Eğitim Sistemimiz Nasıl Başarılı Olur?
Türk Milli Eğitim Sistemimizin genel gayesi, milleti meydana getiren bütün fertleri milli şuur etrafında bölünmez bir bütün haline getirmek, bilimsel düşünmeye, geniş bir dünya görüşüne sahip; örf ve adetlerine bağlı, kendine ve topluma faydalı, Türk toplumunu çağdaş uygarlık seviyesine yükseltebilecek insanların yetiştirilmesidir.
Eğitim sistemi denilince akla birçok tanımlama gelebilir. Benim aklıma kısaca şu tanım geliyor: Bir ülkenin kurduğu bir düzen çerçevesinde ve belli gayelerle sistemli olarak kendi insanını yetiştirmesidir.
Türk Milli Eğitim Sistemimizin genel gayesi, milleti meydana getiren bütün fertleri milli şuur etrafında bölünmez bir bütün haline getirmek, bilimsel düşünmeye, geniş bir dünya görüşüne sahip; örf ve adetlerine bağlı, kendine ve topluma faydalı, Türk toplumunu çağdaş uygarlık seviyesine yükseltebilecek insanların yetiştirilmesidir. Milli eğitimde öğretim örgün ve yaygın olarak yapılmaktadır.
Milli Eğitim Sistemimizi burada hangi kademede kaç yıl yapılır, nasıl yapılır gibi teorik bilgilerle anlatmak istemiyorum.
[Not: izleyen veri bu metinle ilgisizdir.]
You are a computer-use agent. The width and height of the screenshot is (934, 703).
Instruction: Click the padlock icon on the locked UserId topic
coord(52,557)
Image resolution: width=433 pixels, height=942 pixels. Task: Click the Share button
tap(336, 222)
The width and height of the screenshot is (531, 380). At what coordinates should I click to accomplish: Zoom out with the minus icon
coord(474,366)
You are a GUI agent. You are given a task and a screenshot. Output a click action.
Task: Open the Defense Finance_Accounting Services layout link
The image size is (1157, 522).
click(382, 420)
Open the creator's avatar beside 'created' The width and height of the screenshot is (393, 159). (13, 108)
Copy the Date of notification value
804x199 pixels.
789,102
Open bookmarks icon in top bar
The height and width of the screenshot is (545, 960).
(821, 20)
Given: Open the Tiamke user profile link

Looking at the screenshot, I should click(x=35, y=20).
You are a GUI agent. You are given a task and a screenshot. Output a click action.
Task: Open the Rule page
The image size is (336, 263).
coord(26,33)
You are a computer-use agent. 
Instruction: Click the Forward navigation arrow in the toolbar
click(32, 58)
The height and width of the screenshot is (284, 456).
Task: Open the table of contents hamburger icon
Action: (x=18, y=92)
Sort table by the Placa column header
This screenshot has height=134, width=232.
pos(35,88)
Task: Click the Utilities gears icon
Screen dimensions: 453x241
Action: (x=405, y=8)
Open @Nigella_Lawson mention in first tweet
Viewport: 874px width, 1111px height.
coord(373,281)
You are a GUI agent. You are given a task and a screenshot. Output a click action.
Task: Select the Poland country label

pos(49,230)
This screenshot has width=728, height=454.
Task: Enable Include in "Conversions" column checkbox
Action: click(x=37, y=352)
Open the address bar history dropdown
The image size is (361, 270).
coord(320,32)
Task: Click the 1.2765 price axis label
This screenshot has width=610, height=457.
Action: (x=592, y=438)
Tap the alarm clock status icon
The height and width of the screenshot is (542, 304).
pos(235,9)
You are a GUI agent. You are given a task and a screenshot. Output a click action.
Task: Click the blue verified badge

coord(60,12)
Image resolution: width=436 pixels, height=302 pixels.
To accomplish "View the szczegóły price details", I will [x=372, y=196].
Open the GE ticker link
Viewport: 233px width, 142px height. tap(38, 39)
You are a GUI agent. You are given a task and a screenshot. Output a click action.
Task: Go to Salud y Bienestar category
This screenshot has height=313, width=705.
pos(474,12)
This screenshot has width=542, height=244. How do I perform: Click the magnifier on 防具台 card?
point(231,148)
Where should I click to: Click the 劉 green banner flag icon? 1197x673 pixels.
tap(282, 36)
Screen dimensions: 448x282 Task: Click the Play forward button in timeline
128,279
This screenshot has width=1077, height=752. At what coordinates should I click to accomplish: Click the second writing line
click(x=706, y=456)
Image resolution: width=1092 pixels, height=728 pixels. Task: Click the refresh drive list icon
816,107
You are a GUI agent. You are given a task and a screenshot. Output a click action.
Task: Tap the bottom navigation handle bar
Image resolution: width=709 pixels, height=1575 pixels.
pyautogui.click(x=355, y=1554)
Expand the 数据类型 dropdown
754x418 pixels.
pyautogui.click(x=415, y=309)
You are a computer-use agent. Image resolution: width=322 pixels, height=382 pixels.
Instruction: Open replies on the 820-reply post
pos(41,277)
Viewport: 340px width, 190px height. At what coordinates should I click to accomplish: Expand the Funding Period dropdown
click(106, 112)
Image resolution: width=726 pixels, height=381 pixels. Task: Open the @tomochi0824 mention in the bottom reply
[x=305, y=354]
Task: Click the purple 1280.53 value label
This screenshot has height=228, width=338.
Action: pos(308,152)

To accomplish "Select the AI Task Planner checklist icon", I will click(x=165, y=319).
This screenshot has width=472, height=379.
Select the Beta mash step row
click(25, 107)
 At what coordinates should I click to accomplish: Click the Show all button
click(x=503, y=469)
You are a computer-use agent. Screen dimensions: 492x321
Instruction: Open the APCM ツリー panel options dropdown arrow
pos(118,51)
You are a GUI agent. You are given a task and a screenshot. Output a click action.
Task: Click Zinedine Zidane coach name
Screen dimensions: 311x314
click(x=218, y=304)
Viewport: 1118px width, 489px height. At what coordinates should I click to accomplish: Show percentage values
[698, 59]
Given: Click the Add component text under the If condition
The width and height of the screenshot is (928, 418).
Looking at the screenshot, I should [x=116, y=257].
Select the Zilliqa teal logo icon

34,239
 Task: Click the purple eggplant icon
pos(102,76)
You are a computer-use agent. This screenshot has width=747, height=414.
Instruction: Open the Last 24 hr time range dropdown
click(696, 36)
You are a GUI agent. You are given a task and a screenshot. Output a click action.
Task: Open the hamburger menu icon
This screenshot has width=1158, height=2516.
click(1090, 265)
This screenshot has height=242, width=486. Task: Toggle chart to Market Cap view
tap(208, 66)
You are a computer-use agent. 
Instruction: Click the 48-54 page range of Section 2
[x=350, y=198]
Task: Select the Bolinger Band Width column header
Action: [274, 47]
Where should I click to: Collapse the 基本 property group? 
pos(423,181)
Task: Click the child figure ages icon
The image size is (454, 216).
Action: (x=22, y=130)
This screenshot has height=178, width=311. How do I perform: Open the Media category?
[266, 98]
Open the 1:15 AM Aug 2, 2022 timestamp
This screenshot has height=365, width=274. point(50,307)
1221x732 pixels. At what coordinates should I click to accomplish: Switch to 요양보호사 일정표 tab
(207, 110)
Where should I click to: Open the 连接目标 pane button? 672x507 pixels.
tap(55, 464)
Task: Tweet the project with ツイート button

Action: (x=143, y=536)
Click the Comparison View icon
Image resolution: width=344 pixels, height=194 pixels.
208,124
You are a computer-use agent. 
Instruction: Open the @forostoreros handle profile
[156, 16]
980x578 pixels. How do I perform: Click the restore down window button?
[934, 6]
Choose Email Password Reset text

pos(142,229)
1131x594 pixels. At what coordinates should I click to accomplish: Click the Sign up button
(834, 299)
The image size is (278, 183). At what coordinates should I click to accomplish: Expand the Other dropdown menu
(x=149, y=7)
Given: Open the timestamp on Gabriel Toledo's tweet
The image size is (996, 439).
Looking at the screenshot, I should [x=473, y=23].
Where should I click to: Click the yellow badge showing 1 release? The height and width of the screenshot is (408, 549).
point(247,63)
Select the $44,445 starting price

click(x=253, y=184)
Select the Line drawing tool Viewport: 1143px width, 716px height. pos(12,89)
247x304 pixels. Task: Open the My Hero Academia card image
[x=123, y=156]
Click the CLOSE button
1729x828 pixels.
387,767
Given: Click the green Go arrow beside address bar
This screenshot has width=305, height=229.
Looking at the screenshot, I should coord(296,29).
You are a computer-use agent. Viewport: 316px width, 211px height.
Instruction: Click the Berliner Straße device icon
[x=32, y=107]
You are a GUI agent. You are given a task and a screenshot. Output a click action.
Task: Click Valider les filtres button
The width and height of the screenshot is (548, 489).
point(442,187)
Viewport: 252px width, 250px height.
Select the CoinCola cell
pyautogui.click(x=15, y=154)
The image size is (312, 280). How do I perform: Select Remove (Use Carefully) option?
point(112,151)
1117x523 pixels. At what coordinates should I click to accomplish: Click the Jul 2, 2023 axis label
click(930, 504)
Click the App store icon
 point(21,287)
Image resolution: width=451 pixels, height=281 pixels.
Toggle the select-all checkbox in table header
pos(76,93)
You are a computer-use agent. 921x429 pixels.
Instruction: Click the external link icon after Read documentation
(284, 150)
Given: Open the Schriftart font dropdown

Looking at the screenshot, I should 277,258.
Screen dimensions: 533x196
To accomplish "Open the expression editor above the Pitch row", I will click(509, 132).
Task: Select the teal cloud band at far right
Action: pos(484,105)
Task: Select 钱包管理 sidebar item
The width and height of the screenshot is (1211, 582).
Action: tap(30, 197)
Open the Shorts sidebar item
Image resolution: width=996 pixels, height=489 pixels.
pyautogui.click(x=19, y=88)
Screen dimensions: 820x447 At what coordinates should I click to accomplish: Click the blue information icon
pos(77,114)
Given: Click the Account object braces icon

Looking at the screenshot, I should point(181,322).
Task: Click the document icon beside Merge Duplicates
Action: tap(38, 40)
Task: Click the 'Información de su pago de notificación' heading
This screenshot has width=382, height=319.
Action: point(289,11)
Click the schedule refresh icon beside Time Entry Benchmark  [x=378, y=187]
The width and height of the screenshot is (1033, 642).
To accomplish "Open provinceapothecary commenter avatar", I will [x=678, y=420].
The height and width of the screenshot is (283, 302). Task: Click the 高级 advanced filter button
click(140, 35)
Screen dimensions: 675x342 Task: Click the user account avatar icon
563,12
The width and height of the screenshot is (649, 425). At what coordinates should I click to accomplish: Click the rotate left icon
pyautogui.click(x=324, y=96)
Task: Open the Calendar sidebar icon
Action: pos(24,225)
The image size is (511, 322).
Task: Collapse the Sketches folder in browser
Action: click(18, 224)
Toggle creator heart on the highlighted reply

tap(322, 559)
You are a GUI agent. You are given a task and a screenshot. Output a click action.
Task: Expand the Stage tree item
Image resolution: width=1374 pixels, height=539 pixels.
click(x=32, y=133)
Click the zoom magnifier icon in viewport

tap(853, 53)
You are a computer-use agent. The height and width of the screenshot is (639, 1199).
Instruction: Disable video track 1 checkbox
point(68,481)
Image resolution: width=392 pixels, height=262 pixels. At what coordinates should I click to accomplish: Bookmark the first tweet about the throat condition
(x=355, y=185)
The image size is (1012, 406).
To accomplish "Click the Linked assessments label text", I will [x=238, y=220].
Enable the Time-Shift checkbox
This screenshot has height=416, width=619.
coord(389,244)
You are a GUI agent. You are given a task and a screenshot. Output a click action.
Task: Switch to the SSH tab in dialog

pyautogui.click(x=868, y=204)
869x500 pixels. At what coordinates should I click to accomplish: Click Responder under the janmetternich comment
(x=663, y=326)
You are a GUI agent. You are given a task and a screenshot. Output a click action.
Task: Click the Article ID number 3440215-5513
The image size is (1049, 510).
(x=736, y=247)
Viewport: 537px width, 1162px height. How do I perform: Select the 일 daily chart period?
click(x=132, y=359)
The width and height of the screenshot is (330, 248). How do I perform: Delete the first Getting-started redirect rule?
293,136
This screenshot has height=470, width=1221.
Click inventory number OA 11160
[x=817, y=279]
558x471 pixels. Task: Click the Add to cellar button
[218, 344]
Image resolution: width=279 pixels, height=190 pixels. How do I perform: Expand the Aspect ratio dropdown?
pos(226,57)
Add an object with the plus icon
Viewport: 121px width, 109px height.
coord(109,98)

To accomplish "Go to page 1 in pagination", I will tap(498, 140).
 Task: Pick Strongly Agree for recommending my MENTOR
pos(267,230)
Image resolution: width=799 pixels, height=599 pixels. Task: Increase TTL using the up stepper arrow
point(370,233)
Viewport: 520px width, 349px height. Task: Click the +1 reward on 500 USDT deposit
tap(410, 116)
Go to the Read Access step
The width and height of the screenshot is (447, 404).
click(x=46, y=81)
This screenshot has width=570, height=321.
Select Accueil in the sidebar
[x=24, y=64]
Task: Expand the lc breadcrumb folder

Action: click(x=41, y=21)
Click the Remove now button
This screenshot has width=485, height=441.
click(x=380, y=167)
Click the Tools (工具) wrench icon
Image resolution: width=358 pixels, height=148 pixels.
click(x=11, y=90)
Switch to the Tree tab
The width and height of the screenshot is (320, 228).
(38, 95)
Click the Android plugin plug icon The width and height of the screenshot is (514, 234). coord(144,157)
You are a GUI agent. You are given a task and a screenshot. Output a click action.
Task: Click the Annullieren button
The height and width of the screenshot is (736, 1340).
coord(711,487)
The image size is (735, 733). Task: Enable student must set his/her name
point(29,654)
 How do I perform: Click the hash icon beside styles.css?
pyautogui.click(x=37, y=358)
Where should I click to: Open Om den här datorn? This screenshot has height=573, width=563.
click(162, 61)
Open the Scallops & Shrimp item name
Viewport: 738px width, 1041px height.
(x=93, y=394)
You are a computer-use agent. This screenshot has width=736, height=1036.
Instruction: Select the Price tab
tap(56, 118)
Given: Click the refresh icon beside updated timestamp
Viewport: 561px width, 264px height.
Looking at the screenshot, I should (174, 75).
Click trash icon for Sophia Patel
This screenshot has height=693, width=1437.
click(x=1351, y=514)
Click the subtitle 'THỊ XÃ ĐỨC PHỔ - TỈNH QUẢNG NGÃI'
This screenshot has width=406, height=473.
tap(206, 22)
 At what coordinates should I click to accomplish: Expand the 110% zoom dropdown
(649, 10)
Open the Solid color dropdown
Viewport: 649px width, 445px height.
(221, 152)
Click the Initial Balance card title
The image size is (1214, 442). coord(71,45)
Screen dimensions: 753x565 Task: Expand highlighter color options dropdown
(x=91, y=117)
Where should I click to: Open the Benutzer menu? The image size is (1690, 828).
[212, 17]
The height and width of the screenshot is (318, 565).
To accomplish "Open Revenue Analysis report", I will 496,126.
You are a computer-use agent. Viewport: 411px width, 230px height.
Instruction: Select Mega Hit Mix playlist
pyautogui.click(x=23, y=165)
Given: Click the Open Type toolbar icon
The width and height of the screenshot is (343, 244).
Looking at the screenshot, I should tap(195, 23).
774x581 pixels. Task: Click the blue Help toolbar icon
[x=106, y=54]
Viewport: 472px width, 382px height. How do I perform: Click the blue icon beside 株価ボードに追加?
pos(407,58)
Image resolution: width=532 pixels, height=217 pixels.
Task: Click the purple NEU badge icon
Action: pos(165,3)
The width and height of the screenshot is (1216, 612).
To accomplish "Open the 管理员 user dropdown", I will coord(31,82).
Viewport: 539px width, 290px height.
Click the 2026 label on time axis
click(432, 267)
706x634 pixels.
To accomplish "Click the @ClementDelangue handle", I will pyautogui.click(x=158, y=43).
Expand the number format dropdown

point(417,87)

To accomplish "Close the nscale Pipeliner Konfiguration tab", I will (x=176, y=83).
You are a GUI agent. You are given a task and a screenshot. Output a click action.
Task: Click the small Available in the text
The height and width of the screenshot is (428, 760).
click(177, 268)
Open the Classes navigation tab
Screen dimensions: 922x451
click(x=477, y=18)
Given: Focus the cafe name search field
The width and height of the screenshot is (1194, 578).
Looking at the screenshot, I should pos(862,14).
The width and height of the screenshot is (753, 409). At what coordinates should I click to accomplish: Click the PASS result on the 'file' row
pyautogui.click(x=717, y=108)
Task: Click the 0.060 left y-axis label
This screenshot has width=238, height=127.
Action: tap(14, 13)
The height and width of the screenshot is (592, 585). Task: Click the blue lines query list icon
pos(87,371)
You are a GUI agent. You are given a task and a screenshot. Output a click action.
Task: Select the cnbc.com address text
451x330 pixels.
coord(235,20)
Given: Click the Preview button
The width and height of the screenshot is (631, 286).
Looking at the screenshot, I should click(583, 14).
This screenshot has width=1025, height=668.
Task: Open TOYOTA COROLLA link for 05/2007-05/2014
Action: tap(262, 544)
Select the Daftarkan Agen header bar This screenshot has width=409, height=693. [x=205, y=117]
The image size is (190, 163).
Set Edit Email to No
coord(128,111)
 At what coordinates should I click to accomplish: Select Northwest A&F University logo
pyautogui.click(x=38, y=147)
Bu yazıdaki amacım Türk Milli Eğitim Sistemimiz nasıl daha başarılı olur? Sorusuna yanıt aramak olacaktır.
Sistemimizin çeşitli alanlarda öğrenci yetiştirme konusunda dünya arenasındaki başarısını görebilmek için PISA testlerini inceleyerek başlayalım:
PISA testleri Ekonomik İşbirliği ve Kalkınma Örgütü (OECD) tarafından 15 yaş grubundaki öğrencilere uygulanıyor ve Türkiye bu testlere 2003 yılından beri katılıyor. PISA’nın temel amacı öğrencilerin okulda öğrendikleri bilgi ve becerileri günlük yaşamda kullanma yetkinliğini ölçmektir. Bu hafta, 37 OECD ülkesinin de yer aldığı, dünyadaki 79 ülkeden 600 bin öğrencinin ve Türkiye’deki 186 farklı okuldan 6 bin 890 öğrencinin katıldığı ve eğitim kamuoyunun merakla beklediği PISA testinin 2018 yılı sonuçları açıklandı. 2018 PISA sonuçlarına göre üç alanda da Çin en yüksek puanı aldı.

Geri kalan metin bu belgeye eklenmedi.